Move fast and make things. Most companies in the world don't have a development team capable of making anything, or a marketing team capable of selling anything. You can build things that both increase the value of the thing you're building and increase your ability to market and sell that thing. For more on this topic, check out Patrick's past Microconf talk Building Things To Help Sell The Things You Build.

Charge more

Reasonable product pricing floors that work.

Charging more will get you more money, get you better customers, and attract people who you want to serve.

How much more should you charge? Whatever your number is right now, raise it.
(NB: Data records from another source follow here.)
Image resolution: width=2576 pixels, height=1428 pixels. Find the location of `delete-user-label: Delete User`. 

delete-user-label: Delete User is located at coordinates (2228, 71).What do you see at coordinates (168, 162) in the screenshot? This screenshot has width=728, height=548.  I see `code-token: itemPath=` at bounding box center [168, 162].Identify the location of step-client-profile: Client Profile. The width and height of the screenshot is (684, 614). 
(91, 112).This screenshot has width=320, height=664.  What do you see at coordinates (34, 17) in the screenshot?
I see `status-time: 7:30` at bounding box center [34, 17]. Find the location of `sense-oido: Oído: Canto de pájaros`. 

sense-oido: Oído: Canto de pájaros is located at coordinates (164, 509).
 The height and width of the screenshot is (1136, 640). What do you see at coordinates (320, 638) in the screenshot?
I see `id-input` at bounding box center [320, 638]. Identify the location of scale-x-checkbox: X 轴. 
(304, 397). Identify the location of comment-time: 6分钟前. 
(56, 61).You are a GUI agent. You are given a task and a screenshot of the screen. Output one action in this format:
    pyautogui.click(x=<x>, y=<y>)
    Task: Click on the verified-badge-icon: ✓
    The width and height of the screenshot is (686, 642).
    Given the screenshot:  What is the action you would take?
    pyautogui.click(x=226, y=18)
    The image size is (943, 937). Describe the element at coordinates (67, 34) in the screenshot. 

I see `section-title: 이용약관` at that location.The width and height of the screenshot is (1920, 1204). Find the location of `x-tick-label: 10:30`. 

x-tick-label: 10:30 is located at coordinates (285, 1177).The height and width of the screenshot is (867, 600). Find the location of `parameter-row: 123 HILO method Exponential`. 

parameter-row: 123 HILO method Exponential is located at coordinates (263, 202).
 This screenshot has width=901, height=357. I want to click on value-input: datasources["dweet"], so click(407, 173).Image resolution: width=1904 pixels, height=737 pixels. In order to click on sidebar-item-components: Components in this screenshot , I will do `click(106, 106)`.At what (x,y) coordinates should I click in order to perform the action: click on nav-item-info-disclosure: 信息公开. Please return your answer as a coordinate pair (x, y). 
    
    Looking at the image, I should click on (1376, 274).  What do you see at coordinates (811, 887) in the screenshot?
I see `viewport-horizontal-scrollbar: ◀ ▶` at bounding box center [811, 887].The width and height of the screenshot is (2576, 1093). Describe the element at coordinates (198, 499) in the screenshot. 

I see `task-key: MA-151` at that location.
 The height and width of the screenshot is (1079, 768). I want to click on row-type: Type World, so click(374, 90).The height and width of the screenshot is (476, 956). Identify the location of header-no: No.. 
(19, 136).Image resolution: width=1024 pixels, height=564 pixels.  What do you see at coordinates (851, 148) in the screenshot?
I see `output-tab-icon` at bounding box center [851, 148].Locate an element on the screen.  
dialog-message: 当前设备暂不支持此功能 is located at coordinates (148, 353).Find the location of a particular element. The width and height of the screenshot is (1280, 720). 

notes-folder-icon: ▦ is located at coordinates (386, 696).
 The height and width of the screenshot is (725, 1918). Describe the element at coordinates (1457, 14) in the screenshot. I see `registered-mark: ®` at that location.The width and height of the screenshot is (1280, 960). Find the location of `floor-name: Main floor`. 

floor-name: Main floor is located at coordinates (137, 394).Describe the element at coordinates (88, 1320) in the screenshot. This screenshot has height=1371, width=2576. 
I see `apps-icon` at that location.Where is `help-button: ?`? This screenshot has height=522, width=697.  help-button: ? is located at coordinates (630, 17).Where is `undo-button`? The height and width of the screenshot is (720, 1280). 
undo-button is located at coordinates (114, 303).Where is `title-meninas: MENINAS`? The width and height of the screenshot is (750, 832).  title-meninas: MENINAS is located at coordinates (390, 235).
If you charge in tiers, you can segment out customers getting outstanding value from you. Health Care businesses care much more about backups than other industries, so let them pay you more.

Boring Business Advice

Immediately

  • get a new business credit card and put every business expense on it to make accounting a lot easier
  • sign up for business gmail/google apps account for custom email addresses (ex: accounts@${domain}, receipts@${domain}) to organize incoming email and make it easier to transfer all of your accounts to someone else
  • use a password manager as a reminder of what your passwords are and what accounts you have.

Medium term

  • get an accountant - they'll make you the most amount of money of any professional you hire
  • find a peer group to talk shop with and meet regularly to bounce ideas off of
  • de-risk your family life with:
    • Retirement savings. Check out Wealth & Investing for Founders by John Knox at Microconf.
    • Insurance. Both term life and long-term disability
    • Go to the gym like it is your job

Stripe Atlas

If you're getting started, Patrick works with Stripe Atlas to help companies get up and running. They can help create a C-Corp, S-Corp, business bank account, and community of business people (including lawyers and accountants) to help you through problems.

Questions

Why don't you like blog posts?

My blog has ~3M words on it, and it was a mistake.

Don't make one of your life commitments keeping it up to date. A dead blog is worse than no blog at all.

Instead of a blog, post articles on your website that are definite evergreen guides.

How did you become such a good storyteller?

The Hero's Journey

I'm the storyteller of my Irish Catholic family's generation. It seems to work for me for business so I lean into it.

I don't have a great guide other than grinding at it. Tell more stories!

Try adopting narrative structure like the hero's journey.

Do you hate B2C?

I don't have an emotional hatred of B2C - I don't hate anyone anywhere. Hating people is a commitment of emotional energy in the future and I'd rather commit to positive things.

Google and Apple have a war chest of hundreds of billions of dollars. You can't beat them at the B2C game.

If you have to create a B2C, pick a demographic that has some money to pay and is super emotionally invested. Most consumers are pathologically bad at spending money on things. Pro-sumers like skaters who spend $800 on skates or error rendering link are better.

How do you split time spent talking to customers vs. building your product?

It depends on where you are in the cycle. I do 50/25/25 to tactical marketing/talking to customers/product.

If I didn't have a laser focus of what the product is, I'd spend the 50 on talking to people. Do it first thing in the morning so you can do the trivial, easy, fun work of building stuff later.

My favorite talk is your Hello Ladies talk from Business of software where you recommend building products for underserved audiences. How do you build things for people who aren't like you?

Even software for software developers is a huge market opportunity - if you're building software for people similar to you, it's probably still a good market.

Some markets can't pay, so don't serve a market like that. A market like "women in tech positions" is a great underserved market.